**TASK MATERIAL**
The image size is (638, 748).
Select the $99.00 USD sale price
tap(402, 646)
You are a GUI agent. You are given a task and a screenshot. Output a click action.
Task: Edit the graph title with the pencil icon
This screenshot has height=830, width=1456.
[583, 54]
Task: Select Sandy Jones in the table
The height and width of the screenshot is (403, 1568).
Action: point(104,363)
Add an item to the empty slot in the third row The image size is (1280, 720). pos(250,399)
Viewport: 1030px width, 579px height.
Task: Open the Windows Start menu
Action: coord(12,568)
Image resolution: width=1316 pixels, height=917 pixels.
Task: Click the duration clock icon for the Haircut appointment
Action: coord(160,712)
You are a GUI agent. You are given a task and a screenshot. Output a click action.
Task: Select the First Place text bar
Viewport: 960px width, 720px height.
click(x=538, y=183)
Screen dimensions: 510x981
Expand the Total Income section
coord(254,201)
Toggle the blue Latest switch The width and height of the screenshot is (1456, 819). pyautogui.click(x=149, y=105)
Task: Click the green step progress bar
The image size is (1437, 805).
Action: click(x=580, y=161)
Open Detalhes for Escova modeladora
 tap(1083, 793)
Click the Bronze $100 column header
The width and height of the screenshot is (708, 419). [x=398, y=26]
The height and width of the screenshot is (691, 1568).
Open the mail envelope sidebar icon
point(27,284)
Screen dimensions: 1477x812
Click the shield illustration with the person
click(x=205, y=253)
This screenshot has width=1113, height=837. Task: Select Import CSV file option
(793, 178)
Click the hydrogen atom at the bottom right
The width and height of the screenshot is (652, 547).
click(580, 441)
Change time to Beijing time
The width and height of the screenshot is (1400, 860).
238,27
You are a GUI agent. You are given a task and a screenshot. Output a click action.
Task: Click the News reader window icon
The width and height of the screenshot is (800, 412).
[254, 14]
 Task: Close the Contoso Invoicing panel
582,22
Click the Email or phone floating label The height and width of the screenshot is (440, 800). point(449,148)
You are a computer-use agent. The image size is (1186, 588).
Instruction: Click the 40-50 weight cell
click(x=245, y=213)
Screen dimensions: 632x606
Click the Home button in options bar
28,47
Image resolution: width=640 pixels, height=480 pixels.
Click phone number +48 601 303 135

**AIM OF THE EXERCISE**
Nothing beyond the lines from the start of the entries through the line with "Task: Select Sandy Jones in the table" should appear. Repeat those lines exactly, both ends included.

**RESULT FOR THIS EXERCISE**
The image size is (638, 748).
Select the $99.00 USD sale price
tap(402, 646)
You are a GUI agent. You are given a task and a screenshot. Output a click action.
Task: Edit the graph title with the pencil icon
This screenshot has height=830, width=1456.
[583, 54]
Task: Select Sandy Jones in the table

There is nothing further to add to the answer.